His address was most easy and agreeable; his step firm and graceful; his air neither grave nor familiar. He was as cheerful as he was spirited, frank and communicative in the society of friends, fond of the fox-chase and the dance, often sportive in his letters, and liked a hearty laugh. "His smile," writes Chastellux, "was always the smile of benevolence." This joyousness of disposition remained to the last, though the vastness of his responsibilities was soon to take from him the right of displaying the impulsive qualities of his nature, and the weight which he was to bear up was to overlay and repress his gayety and openness.
His hand was liberal; giving quietly and without observation, as though he was ashamed of nothing but being discovered in doing good. He was kindly and compassionate, and of lively sensibility to the sorrows of others; so that, if his country had only needed a victim for its relief, he would have willingly offered himself as a sacrifice. But while he was prodigal of himself, he was considerate for others; ever parsimonious of the blood of his countrymen.
He was prudent in the management of his private affairs, purchased rich lands from the Mohawk valley to the flats of the Kanawha, and improved his fortune by the correctness of his judgment; but, as a public man, he knew no other aim than the good of his country, and in the hour of his country's poverty he refused personal emolument for his service.

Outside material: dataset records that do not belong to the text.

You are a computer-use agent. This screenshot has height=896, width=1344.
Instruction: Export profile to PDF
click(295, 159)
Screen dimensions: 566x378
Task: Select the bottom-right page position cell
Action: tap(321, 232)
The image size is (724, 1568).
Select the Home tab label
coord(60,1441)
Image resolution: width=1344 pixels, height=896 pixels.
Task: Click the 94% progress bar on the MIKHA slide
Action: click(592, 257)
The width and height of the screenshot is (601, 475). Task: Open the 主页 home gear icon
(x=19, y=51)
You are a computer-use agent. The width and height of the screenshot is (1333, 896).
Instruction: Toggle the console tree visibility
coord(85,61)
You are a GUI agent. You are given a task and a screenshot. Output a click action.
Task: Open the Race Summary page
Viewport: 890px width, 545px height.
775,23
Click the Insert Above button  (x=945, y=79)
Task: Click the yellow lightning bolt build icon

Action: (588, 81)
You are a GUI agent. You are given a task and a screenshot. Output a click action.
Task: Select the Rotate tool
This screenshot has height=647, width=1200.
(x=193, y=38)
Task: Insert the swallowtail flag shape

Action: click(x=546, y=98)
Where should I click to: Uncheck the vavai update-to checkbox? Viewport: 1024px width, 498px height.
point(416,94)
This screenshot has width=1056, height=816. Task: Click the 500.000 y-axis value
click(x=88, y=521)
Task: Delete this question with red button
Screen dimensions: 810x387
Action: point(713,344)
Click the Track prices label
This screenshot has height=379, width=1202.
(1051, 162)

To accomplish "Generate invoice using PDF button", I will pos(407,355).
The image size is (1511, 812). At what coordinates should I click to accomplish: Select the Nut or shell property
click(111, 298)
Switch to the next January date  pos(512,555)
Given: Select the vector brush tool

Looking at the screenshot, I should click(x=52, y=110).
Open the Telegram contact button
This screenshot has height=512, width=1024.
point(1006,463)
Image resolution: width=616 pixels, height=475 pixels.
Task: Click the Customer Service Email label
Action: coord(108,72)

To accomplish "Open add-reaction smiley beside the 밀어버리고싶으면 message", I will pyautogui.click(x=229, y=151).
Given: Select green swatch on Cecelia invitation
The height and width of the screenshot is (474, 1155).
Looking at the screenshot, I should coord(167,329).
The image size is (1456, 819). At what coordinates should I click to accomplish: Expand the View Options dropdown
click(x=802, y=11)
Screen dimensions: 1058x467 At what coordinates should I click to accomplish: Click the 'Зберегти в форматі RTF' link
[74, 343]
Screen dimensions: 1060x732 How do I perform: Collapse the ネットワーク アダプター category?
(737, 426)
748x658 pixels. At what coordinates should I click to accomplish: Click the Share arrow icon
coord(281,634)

His faculties were so well balanced and combined that his constitution, free from excess, was tempered evenly with all the elements of activity, and his mind resembled a well-ordered commonwealth; his passions, which had the intensest vigor, owned allegiance to reason; and with all the fiery quickness of his spirit, his impetuous and massive will was held in check by consummate judgment. He had in his composition a calm, which gave him in moments of highest excitement the power of self-control, and enabled him to excel in patience, even when he had most cause for disgust. Washington was offered a command when there was little to bring out the unorganized resources of the continent but his own influence, and authority was connected with the people by the most frail, most attenuated, scarcely discernible threads; yet, vehement as was his nature, impassioned as was his courage, he so retained his ardor that he never failed continuously to exert the attractive power of that influence, and never exerted it so sharply as to break its force.
In secrecy he was unsurpassed; but his secrecy had the character of prudent reserve, not of cunning or concealment. His great natural power of vigilance had been developed by his life in the wilderness.